Arrange the entries from the line holding "This screenshot has height=523, width=674." through the end of the entries, both included, as a two-column CSV with the columns instruction and answer. Give one row per entry, put each field in quotation marks, turn line breaks into spaces, and leave the pictures out.

_ _ _ _

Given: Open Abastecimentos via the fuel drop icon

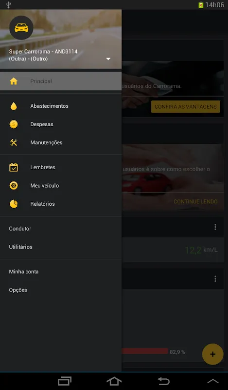Looking at the screenshot, I should [x=14, y=106].
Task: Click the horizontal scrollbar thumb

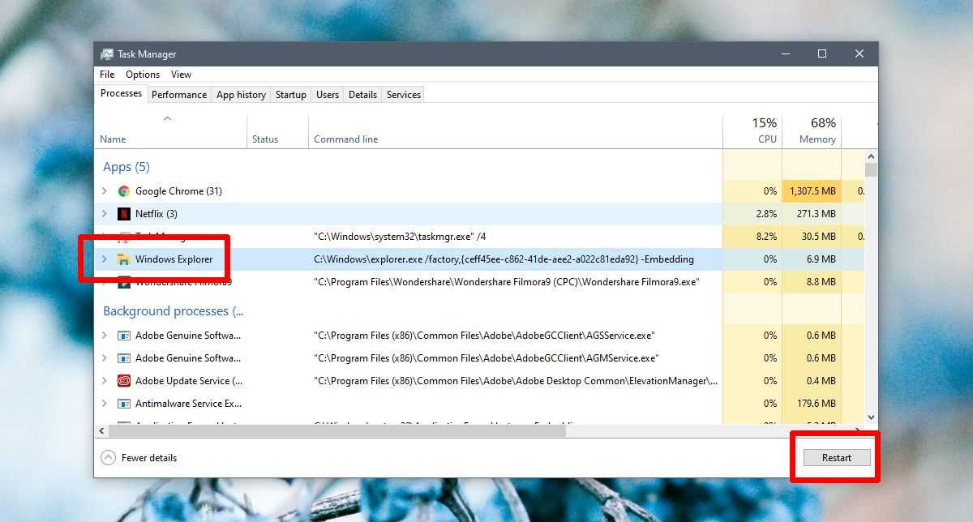Action: point(336,431)
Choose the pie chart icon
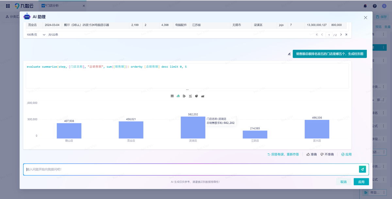 [x=197, y=96]
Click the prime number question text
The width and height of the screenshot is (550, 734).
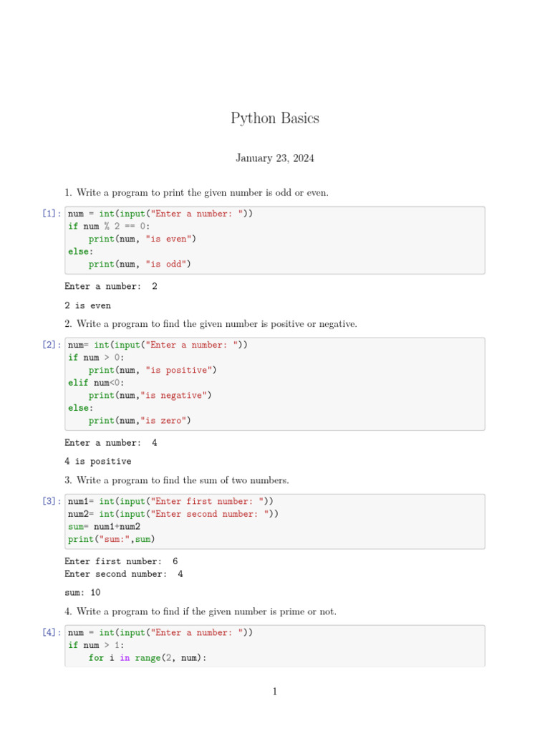tap(201, 611)

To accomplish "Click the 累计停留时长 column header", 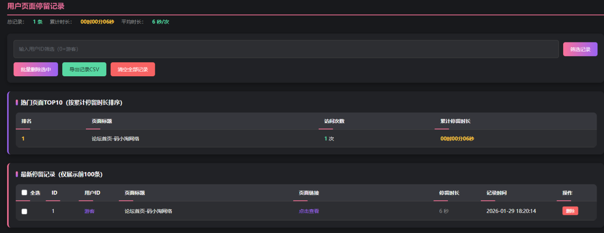I will point(455,121).
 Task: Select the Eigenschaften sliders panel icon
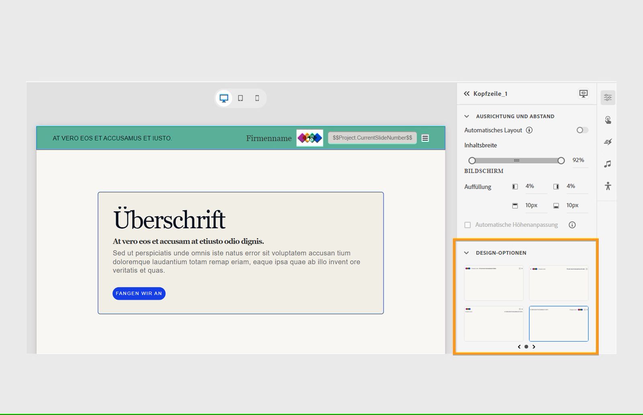608,97
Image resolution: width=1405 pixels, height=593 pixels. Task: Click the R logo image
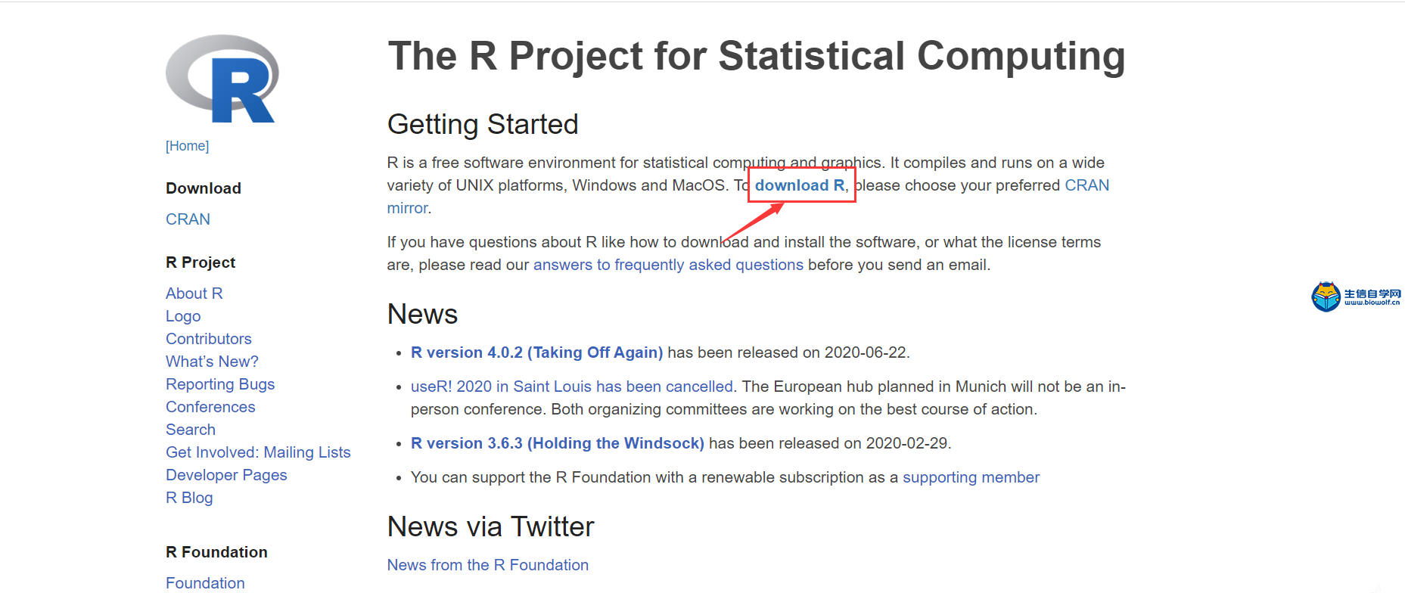click(222, 79)
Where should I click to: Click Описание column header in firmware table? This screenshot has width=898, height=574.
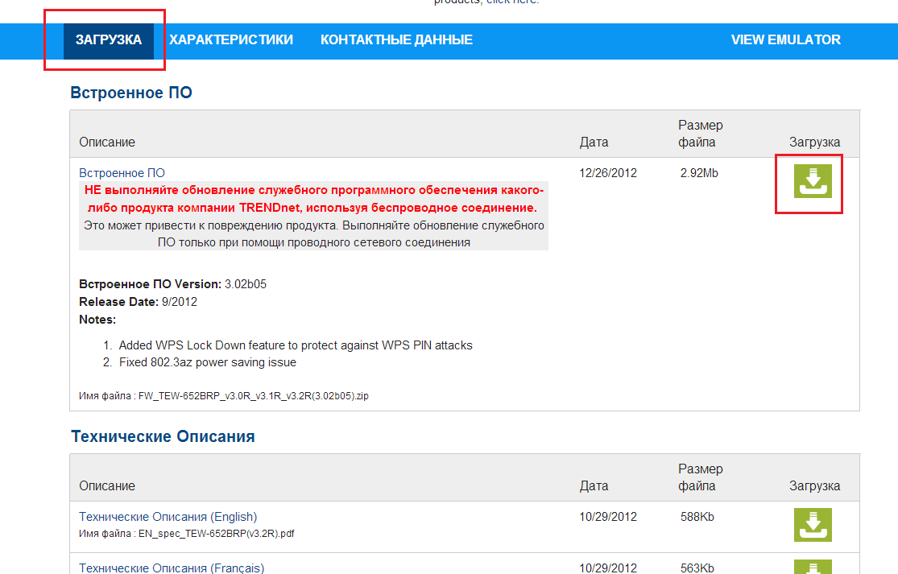point(107,142)
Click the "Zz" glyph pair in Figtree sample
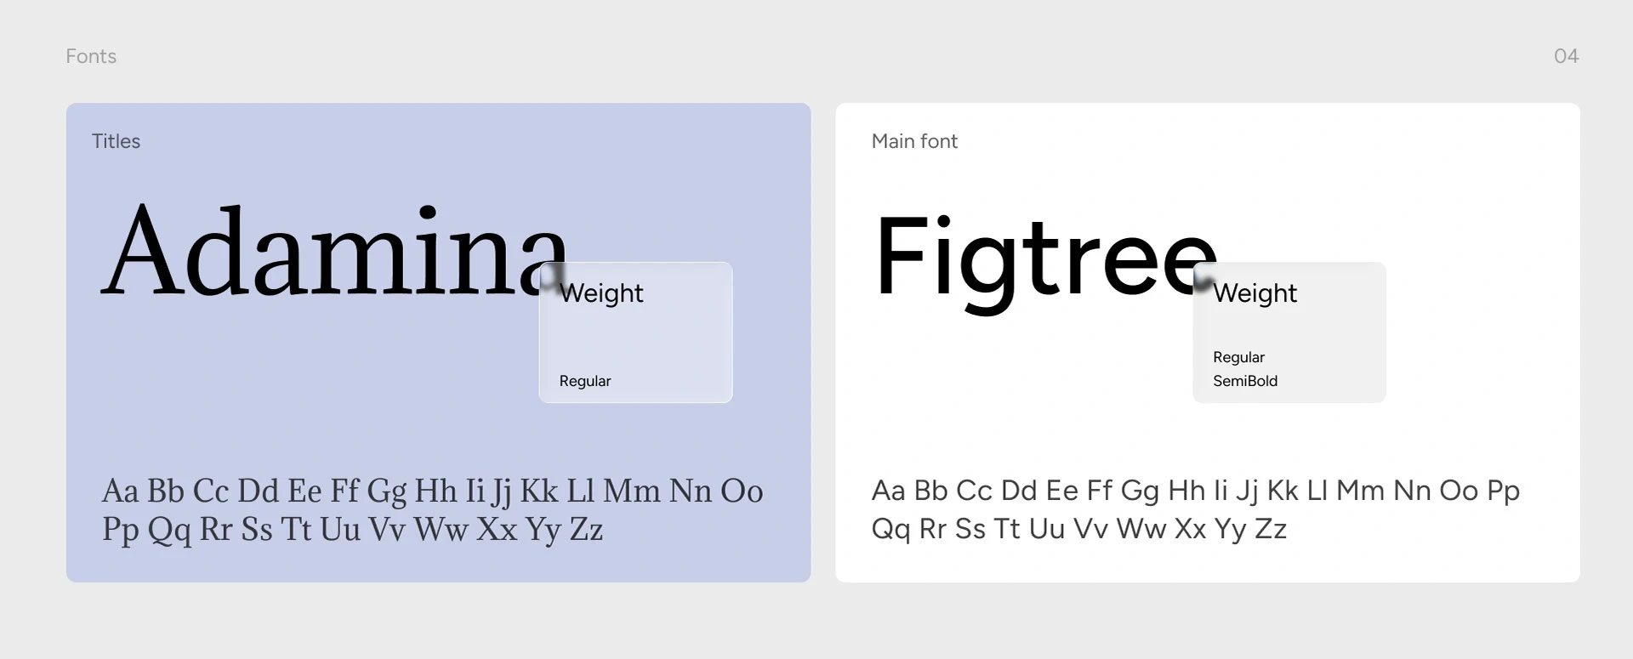Image resolution: width=1633 pixels, height=659 pixels. tap(1270, 529)
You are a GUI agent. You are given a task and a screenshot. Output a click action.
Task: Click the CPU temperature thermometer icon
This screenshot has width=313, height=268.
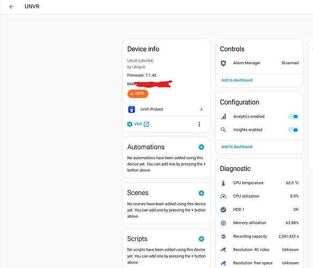click(x=223, y=183)

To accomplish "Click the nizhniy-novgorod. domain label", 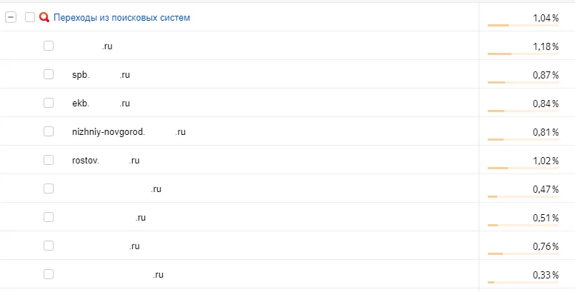I will coord(129,132).
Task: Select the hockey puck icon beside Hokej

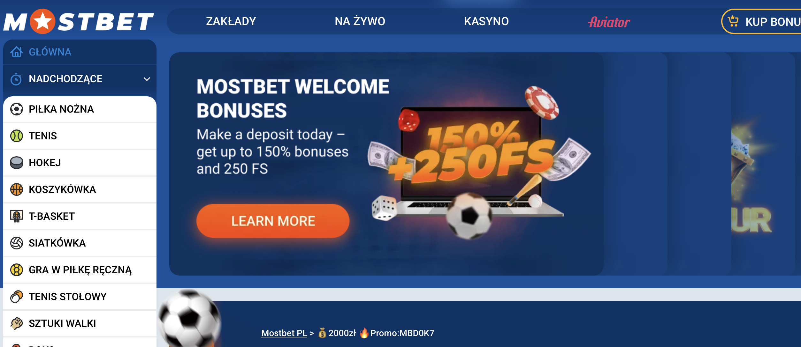Action: tap(17, 163)
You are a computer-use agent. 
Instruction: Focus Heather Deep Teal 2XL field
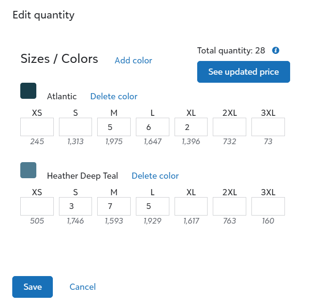pos(229,206)
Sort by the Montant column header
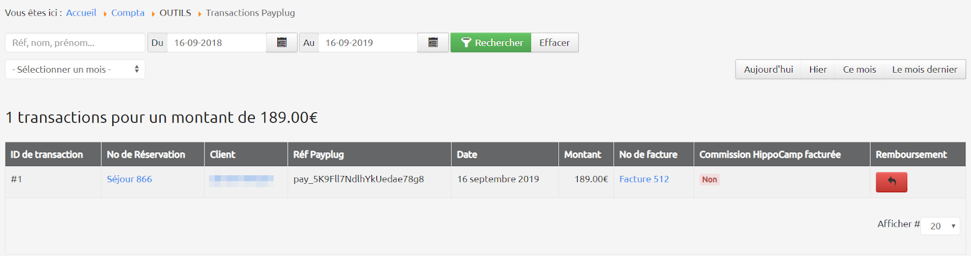 [583, 155]
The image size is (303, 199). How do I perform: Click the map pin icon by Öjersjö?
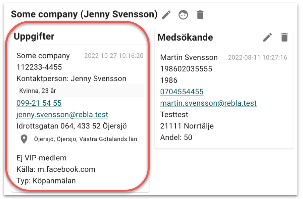click(x=24, y=139)
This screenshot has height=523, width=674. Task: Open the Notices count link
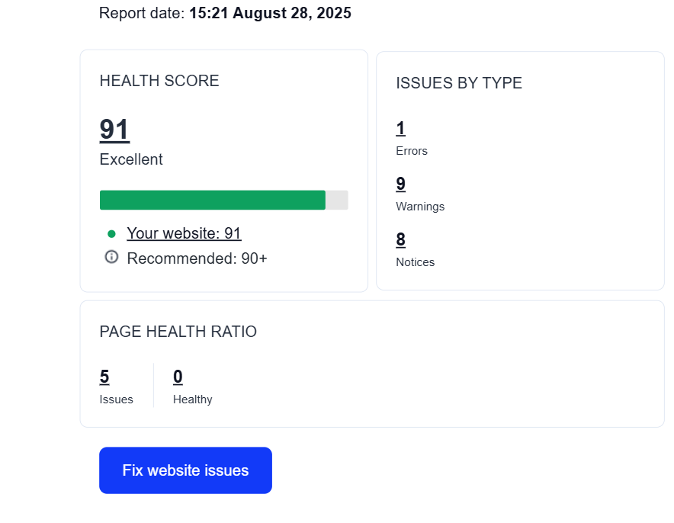click(400, 240)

_ _ _ _

> [Answer to the problem]
instruction,answer
"This screenshot has height=523, width=674. Task: Open the Notices count link","click(400, 240)"